[Data items]
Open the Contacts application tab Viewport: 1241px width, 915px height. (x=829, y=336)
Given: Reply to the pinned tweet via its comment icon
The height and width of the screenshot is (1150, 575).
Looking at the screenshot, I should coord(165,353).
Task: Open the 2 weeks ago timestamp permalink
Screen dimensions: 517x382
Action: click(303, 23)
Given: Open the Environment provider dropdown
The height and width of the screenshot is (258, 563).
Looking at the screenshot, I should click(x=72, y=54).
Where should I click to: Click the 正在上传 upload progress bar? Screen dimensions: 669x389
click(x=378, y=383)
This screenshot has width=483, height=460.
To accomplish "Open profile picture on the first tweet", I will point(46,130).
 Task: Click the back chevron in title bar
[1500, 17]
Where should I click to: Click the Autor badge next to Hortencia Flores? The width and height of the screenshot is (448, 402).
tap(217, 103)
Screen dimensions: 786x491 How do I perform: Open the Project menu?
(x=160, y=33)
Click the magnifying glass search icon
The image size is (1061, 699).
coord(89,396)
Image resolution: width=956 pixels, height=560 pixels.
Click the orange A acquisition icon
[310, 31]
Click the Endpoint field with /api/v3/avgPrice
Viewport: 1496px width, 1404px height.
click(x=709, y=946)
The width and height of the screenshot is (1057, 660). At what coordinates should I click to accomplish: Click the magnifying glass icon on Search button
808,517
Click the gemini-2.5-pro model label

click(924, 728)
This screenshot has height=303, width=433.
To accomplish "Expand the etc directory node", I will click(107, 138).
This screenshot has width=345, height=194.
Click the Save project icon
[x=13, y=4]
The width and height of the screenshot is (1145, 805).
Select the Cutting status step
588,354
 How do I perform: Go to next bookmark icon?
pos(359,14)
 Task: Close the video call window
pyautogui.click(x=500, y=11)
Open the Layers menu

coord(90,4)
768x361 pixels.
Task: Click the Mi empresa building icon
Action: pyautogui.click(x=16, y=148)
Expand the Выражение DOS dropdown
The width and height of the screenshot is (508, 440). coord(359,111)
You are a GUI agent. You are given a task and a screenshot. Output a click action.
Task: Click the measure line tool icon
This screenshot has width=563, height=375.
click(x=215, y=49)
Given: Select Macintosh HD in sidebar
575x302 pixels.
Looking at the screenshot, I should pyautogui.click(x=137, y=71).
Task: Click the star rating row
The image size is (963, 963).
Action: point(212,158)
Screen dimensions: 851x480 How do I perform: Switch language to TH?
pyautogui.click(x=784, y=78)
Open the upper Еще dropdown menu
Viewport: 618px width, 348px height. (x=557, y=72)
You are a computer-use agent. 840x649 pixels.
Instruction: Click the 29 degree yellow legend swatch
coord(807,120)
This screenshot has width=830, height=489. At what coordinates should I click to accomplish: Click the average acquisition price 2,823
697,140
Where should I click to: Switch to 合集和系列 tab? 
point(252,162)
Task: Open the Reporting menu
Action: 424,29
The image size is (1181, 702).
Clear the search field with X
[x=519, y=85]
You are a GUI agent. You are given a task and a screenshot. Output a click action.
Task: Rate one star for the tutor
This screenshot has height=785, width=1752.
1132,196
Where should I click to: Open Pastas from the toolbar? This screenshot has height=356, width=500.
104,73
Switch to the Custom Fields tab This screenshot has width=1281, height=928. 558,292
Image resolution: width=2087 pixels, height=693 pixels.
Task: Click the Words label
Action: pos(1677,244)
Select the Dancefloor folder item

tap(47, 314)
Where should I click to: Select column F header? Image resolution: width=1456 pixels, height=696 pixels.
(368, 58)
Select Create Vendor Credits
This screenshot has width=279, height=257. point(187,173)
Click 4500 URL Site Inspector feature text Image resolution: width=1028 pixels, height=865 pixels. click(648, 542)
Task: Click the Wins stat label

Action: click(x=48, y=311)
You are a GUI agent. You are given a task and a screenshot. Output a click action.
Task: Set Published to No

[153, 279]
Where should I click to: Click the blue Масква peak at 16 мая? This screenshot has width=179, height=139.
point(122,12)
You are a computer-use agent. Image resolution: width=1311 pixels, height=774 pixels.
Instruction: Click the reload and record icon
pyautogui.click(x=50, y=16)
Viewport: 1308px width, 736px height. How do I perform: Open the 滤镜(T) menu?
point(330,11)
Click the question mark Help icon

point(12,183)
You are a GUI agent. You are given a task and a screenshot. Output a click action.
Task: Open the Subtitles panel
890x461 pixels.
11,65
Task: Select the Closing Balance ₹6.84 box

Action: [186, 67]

- [Objective]: Copy the lines from the one containing "This screenshot has height=303, width=433." through the one containing "The width and height of the screenshot is (508, 440).", both included, character for character.

- [Task solution]:
This screenshot has height=303, width=433.
To accomplish "Expand the etc directory node", I will click(107, 138).
This screenshot has width=345, height=194.
Click the Save project icon
[x=13, y=4]
The width and height of the screenshot is (1145, 805).
Select the Cutting status step
588,354
 How do I perform: Go to next bookmark icon?
pos(359,14)
 Task: Close the video call window
pyautogui.click(x=500, y=11)
Open the Layers menu

coord(90,4)
768x361 pixels.
Task: Click the Mi empresa building icon
Action: pyautogui.click(x=16, y=148)
Expand the Выражение DOS dropdown
The width and height of the screenshot is (508, 440). coord(359,111)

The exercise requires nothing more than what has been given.